Job 1: Copy word for word the part of the Perl forum post from "Sampling from Combination" up to and including "xml ) Need Help??".

Passage shown:
Beefy Boxes and Bandwidth Generously Provided by pair Networks
Just another Perl shrine

Sampling from Combination Space

by AdriftOnMemoryBliss (Acolyte)
on Jul 18, 2005 at 04:50 UTC ( #475642=perlquestion: print w/replies, xml ) Need Help??
AdriftOnMemoryBliss has asked for the wisdom of the Perl Monks concerning the following question:


I hope this is the right place to ask this question -- it may be more algorithmic than language-specific.

Records shown:

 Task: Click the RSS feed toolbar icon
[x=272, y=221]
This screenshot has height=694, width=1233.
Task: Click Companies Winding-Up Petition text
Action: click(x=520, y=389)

--

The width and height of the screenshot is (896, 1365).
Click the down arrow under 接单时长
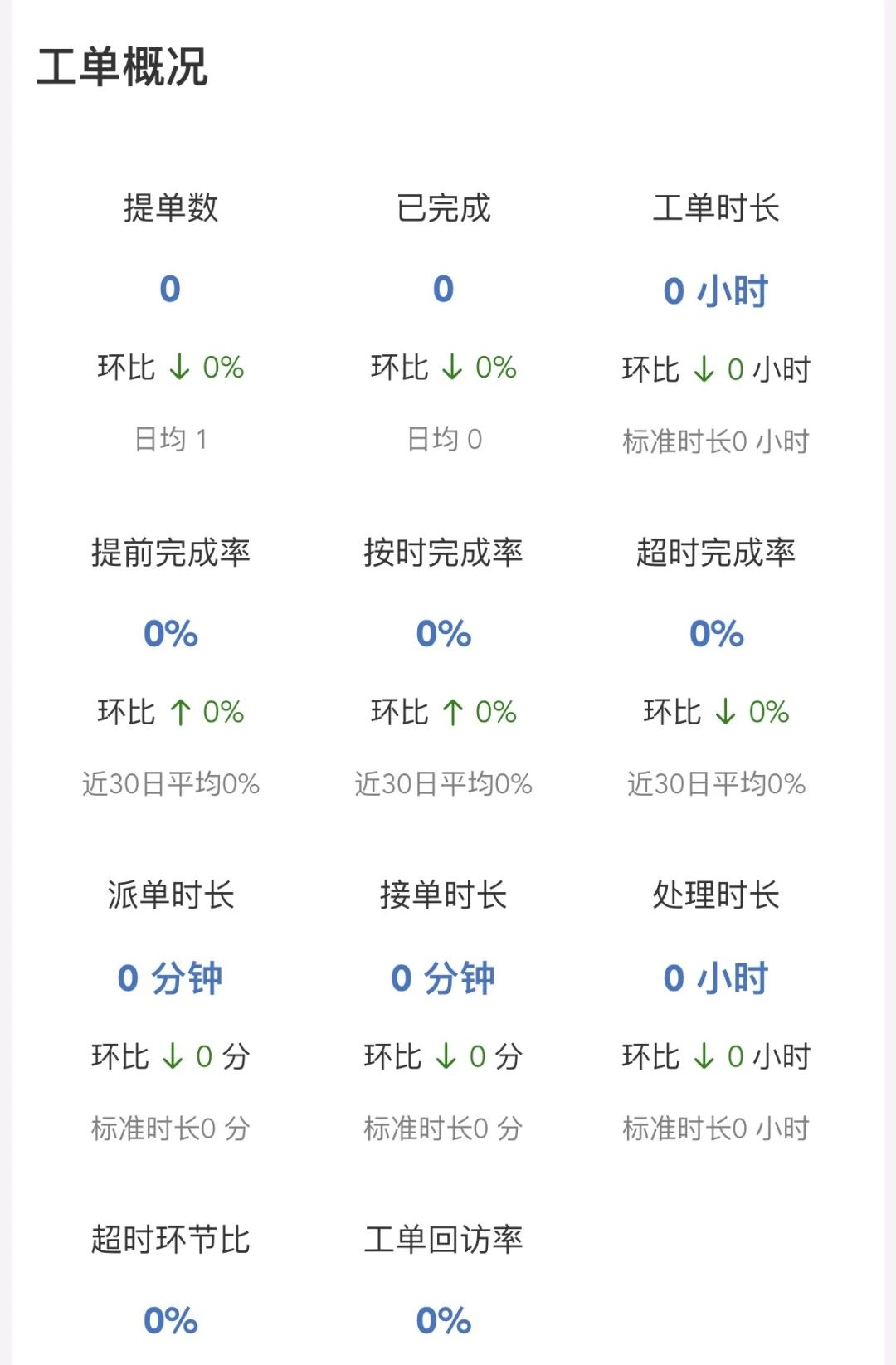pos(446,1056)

==

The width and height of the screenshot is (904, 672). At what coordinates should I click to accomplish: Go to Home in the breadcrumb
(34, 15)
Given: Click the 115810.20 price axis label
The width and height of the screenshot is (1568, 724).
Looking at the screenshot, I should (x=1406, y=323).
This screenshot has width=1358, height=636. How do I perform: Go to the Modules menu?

Job 2: In the records, take the lines from the line with "The width and height of the screenshot is (904, 672)." up to and including the line with "This screenshot has width=1358, height=636.", and switch "breadcrumb" to "navigation bar" while leaving everything else the same. Give back only those lines.

Exercise solution 1:
Sampling from Combination Space

by AdriftOnMemoryBliss (Acolyte)
on Jul 18, 2005 at 04:50 UTC ( #475642=perlquestion: print w/replies, xml ) Need Help??

Exercise solution 2:
The width and height of the screenshot is (904, 672). At what coordinates should I click to accomplish: Go to Home in the navigation bar
(34, 15)
Given: Click the 115810.20 price axis label
The width and height of the screenshot is (1568, 724).
Looking at the screenshot, I should (x=1406, y=323).
This screenshot has width=1358, height=636. How do I perform: Go to the Modules menu?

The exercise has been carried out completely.